In 1886, a spirited group of groundhog hunters from Punxsutawney dubbed themselves “The Punxsutawney Groundhog Club.” One member was an editor of Punxsutawney’s newspaper. Using his ink, he proclaimed Punxsutawney Phil, the local groundhog, to be the one and only weather prognosticating groundhog. He issued this proclamation on Candlemas, and “Groundhog Day” was born. Phil’s fame spread, and newspapers from around the globe began to report his Gobbler’s Knob prediction. Today, you will find up to 30,000 in attendance and millions watching on television or streaming on the internet.
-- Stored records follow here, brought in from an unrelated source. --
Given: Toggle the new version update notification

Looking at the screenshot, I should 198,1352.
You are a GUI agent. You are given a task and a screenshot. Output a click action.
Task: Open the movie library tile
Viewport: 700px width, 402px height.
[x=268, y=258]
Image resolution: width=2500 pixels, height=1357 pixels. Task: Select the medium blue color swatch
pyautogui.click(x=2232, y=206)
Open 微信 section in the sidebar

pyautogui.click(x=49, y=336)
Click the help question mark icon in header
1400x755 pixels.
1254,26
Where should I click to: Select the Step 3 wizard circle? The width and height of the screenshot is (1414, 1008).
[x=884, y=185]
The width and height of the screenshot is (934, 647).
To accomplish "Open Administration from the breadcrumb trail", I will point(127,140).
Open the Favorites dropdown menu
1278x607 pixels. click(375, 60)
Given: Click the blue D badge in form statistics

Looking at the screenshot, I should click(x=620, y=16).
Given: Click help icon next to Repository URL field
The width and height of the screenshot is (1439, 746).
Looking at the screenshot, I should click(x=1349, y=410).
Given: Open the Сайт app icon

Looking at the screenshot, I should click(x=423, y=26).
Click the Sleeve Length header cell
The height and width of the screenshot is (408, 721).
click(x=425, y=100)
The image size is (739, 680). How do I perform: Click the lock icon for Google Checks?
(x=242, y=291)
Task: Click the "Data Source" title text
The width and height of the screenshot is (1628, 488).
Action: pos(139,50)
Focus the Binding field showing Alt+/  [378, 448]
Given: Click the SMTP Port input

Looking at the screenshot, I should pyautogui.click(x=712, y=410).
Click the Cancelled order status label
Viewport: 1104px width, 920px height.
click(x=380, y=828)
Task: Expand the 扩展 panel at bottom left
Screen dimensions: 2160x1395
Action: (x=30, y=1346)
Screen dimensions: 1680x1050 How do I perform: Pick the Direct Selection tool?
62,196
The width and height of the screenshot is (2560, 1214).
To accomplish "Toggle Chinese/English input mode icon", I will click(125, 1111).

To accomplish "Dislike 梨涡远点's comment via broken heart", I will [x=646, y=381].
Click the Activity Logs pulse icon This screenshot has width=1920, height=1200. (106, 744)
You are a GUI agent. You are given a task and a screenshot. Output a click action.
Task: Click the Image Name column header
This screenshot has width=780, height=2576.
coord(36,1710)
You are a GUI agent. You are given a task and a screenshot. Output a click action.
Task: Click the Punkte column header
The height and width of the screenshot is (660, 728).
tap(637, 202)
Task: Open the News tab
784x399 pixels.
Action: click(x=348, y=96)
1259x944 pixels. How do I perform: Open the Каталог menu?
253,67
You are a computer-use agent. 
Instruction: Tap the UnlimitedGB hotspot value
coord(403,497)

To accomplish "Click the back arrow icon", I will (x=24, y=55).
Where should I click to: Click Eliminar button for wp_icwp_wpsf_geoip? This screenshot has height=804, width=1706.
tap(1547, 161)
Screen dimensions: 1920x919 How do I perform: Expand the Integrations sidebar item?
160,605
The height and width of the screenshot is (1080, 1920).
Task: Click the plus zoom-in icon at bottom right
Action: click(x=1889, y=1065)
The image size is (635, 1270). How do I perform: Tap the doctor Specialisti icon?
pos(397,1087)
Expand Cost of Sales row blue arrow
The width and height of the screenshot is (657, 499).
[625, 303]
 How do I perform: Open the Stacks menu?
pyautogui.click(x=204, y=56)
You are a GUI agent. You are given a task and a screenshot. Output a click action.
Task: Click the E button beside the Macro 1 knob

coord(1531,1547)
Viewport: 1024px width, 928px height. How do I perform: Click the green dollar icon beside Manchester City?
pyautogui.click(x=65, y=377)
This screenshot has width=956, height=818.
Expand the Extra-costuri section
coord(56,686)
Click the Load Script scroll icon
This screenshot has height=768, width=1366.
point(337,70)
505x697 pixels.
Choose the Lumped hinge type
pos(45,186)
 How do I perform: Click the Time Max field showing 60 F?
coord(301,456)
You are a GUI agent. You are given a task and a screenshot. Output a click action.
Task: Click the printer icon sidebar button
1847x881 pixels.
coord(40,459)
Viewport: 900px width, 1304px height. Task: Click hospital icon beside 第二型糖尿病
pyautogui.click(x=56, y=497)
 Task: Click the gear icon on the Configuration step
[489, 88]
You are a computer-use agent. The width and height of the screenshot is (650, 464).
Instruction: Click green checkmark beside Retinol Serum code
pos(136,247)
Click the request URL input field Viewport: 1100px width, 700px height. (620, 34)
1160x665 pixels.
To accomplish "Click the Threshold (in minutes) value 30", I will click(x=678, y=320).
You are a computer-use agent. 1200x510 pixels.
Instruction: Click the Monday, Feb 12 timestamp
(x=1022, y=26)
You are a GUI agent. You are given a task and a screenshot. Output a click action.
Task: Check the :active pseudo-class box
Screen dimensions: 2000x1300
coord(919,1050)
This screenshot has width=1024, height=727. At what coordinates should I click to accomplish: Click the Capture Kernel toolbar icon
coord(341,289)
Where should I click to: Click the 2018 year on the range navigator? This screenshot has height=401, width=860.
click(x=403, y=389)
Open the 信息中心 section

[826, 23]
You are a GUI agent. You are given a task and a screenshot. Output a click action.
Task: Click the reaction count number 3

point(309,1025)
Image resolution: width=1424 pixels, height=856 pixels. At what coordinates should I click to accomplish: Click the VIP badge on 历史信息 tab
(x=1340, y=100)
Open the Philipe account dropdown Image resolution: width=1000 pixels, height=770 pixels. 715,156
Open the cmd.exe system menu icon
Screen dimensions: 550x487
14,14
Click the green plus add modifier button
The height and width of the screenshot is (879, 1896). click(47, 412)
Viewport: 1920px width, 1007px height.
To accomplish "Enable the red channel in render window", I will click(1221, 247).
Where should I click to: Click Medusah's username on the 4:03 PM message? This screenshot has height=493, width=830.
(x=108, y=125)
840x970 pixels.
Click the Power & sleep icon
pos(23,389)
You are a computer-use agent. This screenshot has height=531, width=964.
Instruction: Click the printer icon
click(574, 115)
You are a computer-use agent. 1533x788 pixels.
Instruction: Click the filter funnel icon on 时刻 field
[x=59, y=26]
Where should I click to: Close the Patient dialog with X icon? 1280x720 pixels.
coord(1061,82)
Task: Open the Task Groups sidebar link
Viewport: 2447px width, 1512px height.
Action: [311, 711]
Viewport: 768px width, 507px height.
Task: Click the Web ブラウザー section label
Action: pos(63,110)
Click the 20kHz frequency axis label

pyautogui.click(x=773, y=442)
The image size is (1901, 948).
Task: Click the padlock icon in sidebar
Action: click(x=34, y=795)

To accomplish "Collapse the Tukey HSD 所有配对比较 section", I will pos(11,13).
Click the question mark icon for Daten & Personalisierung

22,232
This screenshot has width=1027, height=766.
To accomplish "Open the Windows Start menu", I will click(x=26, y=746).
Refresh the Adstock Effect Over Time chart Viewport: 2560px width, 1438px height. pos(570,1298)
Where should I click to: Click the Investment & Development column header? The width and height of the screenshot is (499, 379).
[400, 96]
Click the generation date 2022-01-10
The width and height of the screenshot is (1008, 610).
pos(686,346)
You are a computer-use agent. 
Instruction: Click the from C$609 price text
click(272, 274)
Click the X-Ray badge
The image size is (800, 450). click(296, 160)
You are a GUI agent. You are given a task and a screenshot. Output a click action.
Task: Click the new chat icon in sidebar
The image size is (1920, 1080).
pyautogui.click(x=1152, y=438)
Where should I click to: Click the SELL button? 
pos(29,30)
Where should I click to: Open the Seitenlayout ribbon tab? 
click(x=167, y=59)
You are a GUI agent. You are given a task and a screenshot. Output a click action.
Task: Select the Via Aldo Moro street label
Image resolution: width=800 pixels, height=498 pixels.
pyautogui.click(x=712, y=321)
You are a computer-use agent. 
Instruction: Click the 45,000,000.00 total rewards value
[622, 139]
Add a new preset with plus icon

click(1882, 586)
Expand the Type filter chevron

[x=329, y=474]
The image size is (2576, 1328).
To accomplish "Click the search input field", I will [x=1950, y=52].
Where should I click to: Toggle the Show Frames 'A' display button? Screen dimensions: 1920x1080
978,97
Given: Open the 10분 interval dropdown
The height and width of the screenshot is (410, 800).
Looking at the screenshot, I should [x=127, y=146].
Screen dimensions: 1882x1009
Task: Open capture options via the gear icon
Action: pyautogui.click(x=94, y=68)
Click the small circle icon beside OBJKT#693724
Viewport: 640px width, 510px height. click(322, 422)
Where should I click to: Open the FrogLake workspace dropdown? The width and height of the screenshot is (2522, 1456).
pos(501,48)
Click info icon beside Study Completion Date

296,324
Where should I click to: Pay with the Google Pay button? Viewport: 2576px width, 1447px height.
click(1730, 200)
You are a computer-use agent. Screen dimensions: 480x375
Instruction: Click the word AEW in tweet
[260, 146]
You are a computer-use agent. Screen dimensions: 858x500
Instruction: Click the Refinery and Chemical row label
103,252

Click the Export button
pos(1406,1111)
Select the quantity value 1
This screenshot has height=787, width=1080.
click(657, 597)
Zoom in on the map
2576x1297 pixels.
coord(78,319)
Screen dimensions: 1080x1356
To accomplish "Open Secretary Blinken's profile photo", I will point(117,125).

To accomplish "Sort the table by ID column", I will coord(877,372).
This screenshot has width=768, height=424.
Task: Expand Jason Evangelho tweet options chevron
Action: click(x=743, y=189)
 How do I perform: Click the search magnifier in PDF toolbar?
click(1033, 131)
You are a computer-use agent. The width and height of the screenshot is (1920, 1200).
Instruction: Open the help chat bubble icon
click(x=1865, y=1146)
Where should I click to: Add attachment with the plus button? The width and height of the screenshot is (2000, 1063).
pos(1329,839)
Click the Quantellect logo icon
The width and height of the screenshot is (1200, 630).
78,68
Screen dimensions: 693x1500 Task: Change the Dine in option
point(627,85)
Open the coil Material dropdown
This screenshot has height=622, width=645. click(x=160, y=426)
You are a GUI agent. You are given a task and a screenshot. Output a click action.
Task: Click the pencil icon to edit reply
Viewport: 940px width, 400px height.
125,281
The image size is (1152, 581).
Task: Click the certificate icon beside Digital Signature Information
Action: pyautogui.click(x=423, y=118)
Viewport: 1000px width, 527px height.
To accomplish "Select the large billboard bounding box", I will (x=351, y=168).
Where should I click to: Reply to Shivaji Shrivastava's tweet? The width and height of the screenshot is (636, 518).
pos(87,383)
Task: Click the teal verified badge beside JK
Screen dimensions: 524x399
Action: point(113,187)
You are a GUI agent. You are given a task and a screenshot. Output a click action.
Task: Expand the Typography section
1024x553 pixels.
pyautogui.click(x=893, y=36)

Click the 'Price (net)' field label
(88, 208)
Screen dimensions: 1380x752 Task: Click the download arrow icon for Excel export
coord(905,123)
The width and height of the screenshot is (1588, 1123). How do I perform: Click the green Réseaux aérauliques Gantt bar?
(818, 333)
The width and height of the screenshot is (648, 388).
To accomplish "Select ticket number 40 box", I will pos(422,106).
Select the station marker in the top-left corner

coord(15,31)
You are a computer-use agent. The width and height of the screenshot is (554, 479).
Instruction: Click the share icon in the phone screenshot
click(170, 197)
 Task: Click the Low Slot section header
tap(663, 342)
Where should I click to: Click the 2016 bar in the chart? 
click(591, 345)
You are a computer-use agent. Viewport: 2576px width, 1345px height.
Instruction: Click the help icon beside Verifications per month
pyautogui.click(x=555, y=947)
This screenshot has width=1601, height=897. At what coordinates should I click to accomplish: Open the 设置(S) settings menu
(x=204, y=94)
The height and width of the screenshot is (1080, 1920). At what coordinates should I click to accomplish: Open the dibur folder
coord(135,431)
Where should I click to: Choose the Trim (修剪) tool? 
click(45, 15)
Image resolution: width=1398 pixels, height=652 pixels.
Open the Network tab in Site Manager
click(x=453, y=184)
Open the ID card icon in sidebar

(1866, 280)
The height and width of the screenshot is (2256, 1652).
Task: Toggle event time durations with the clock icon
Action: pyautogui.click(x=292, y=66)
But while Phil may be the most famous forecaster, others are more accurate. Staten Island Chuck has an accuracy rate around 80%, according to the news site silive.com. The site further reports on other regaled rodents:

  • Woodstock Willie, based in Woodstock, IL, where the 1993 film “Groundhog Day” was shot, is credited with an approximately 50% accuracy rate. (According to ABC Chicago, Bill Murray was bitten twice during filming!)
  • Buckeye Chuck of Marion, OH, recognized as Ohio’s official groundhog since 1979, has been predicting the weather since the 1970s and boasts a commendable accuracy rate of 70%.
  • Stumptown Fil, a beaver from the Oregon Zoo, chooses between two scrolls instead of the traditional shadow approach.
  • Shubenacadie Sam resides in Shubenacadie Wildlife Park in Nova Scotia, Canada, and is the first North American prognosticator to cast his prediction on Groundhog Day. His accuracy rate is reported to be about 42%, according to The Weather Network.
Photo: AdobeStock/AlcelVision

If you choose to not take part in marmot madness on Groundhog Day, you can always mark Candlemas with the tradition of eating pancakes (or crepes), as they reportedly do in Italy and France. In France, La Chandeleur is known as Crepe Day. According to various sources, it was believed if the peasants did not make pancakes on Candlemas, the wheat harvest would be bad the following year.

Frankly, eating pancakes with a groundhog sounds like the most fun!